Tenho dificuldade atualmente em perceber a vanguarda. Tudo o que se apresenta com essa pretensão parece apenas falta de leitura de James Joyce ou de certas invenções de João Cabral de Melo Neto, por exemplo. Acho que a reconstrução do sentido em um mundo em que o coletivo se esfacelou até o individualismo patológico é o novo campo de criação para os que têm o ímpeto da inovação. Essa nova síntese, repactuação do pacto social e situação presente do humano na geografia psíquica e espiritual podem ser caminhos promissores.

9- Como considera as relações entre as pessoas que participam como agentes em sua área de atuação cultural?

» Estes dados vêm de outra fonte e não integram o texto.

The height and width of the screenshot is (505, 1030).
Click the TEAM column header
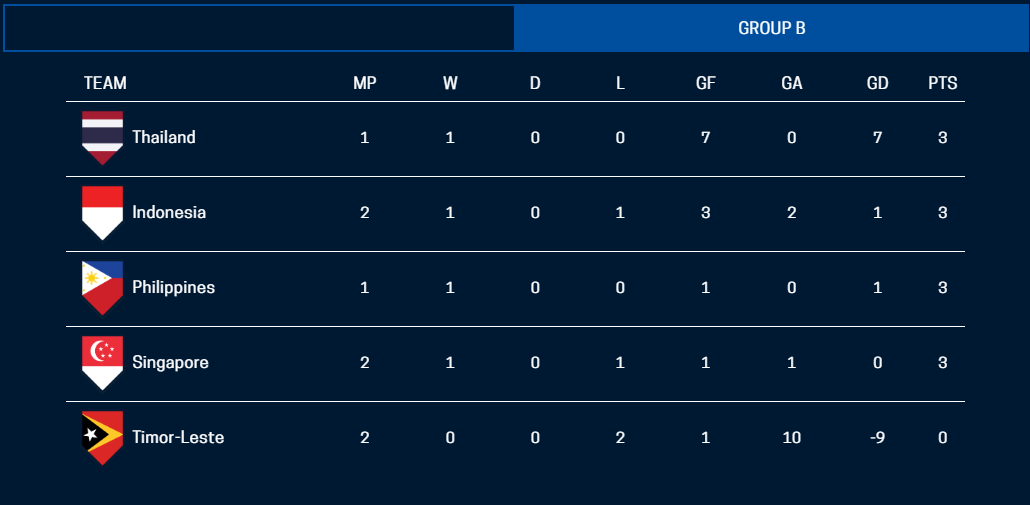(105, 83)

Acredito que, em todos os setores culturais, as relações são semelhantes. A marca principal é a vaidade bem como a formação de grupos que, em geral, orbitam ao redor de uma personalidade alfa. Esses grupos (panelinhas) têm quase sempre a mesma configuração mórfica: unilateralismo filosófico e político, autoritarismo ostensivo ou sutil por parte dos membros mais prestigiados, patrulha ideológica, estética e filosófica {igualmente ostensiva e sutil), eleição de um inimigo em comum que pode ser pessoa, grupo, pensamento, modo de se vestir, etc.
Claro que existem as louváveis exceções e pessoas que optam por uma postura independente e autônoma, opção que, certamente, terá seu custo para o praticante no meio social pelas pressões dos grupos de poder.

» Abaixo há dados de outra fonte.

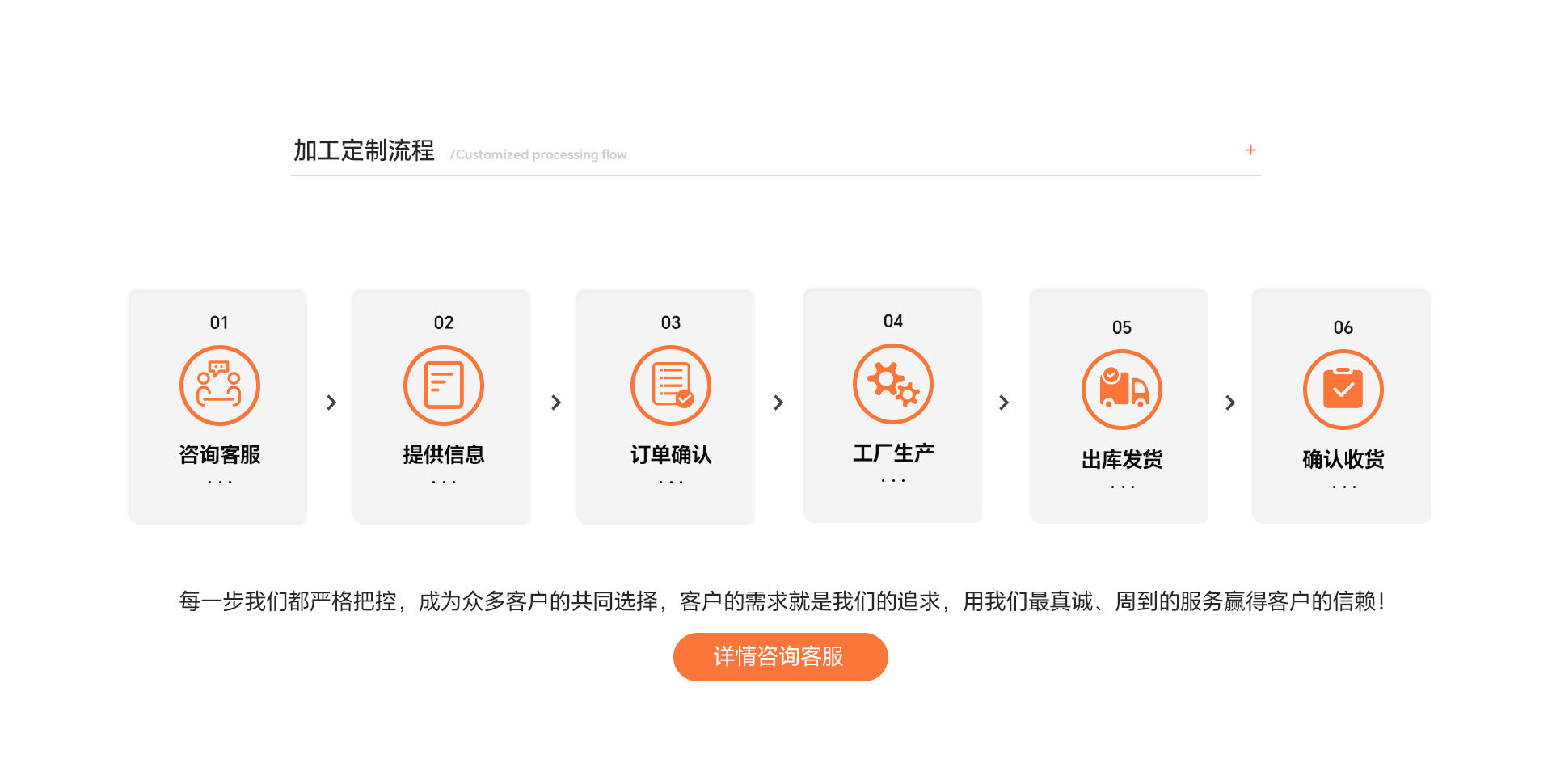Select the 订单确认 checklist icon
This screenshot has width=1552, height=784.
tap(670, 386)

10- Que atitude faltante você acredita que seria mais importante de ser buscada pelos agentes da área cultural em que atua?

Estudar, participar de oficinas, praticar sempre. Depois de editados, os autores parecem constrangerem-se em participar de oficinas e cursos, o resultado é maior unilateralismo e o empobrecimento da perspectiva.